EXCERPT:

╔══

EP-4579771-B1 - POSITIVE ELECTRODE ACTIVE MATERIAL AND LITHIUM-ION BATTERY

Inventors

• LIU, GANG
• LIU, Shihao
• SHI, Zhongyang
• LIU, Fanfen
• YUAN, Dingding

Dates

Publication Date

20260513

Application Date

20240711

Claims (6)

1. A positive electrode active material, comprising lithium iron phosphate coated with a carbon layer, and an I D /I G value of the positive electrode active material is 0.75-1.2, wherein a peak intensity at a wave length of 1360 cm -1 is considered as I D , and a peak intensity at a wave length of 1580 cm -1 is considered as I G in a Raman spectrum of the positive electrode active material, the Raman testing being conducted as specified in the description; wherein a method of preparing the positive electrode active material comprises following steps: ball-milling a mixture of a FePO4 precursor, a lithium source, a carbon source, and a dispersant, and sintering to prepare the positive electrode active material; wherein the carbon source comprises the glucose and the polyethylene glycol, wherein a mass ratio of the glucose to the polyethylene glycol is (0.6-1.2):1.

╚══

SUPPLIED MATERIAL:
╔══

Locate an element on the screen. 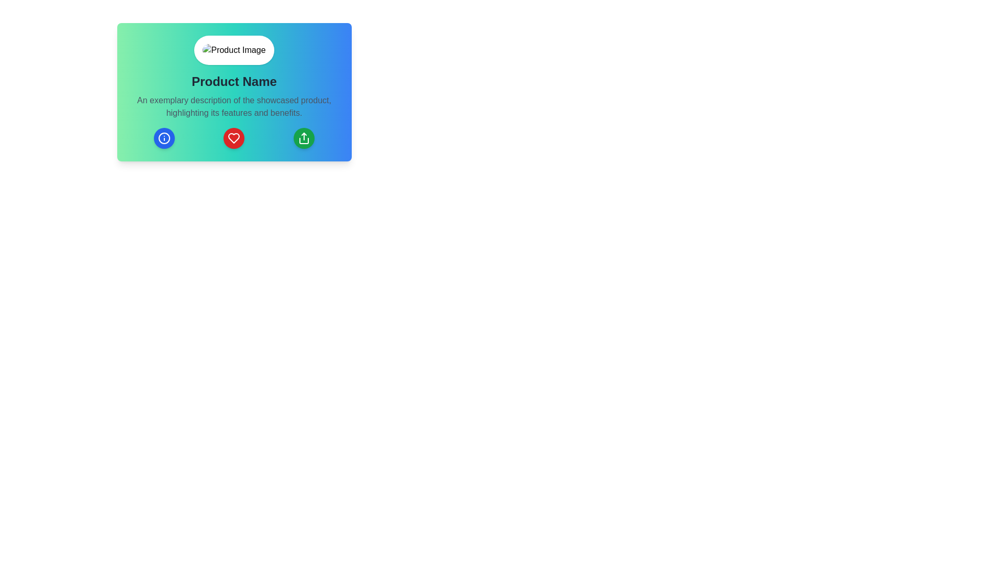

╚══

INSTRUCTIONS:
1 > Answer these questions about the battery patent:
(a) What is the application date?
(b) How many claims does it list?
(c) What mass ratio of glucose to polyethylene glycol does it give?
2 > Print the part of the battery patent starting with "1. A positive" and going on through "glycol is (0.6-1.2):1.".

EXERCISE SOLUTIONS:
1 >
(a) 20240711
(b) 6
(c) (0.6-1.2):1

2 >
1. A positive electrode active material, comprising lithium iron phosphate coated with a carbon layer, and an I D /I G value of the positive electrode active material is 0.75-1.2, wherein a peak intensity at a wave length of 1360 cm -1 is considered as I D , and a peak intensity at a wave length of 1580 cm -1 is considered as I G in a Raman spectrum of the positive electrode active material, the Raman testing being conducted as specified in the description; wherein a method of preparing the positive electrode active material comprises following steps: ball-milling a mixture of a FePO4 precursor, a lithium source, a carbon source, and a dispersant, and sintering to prepare the positive electrode active material; wherein the carbon source comprises the glucose and the polyethylene glycol, wherein a mass ratio of the glucose to the polyethylene glycol is (0.6-1.2):1.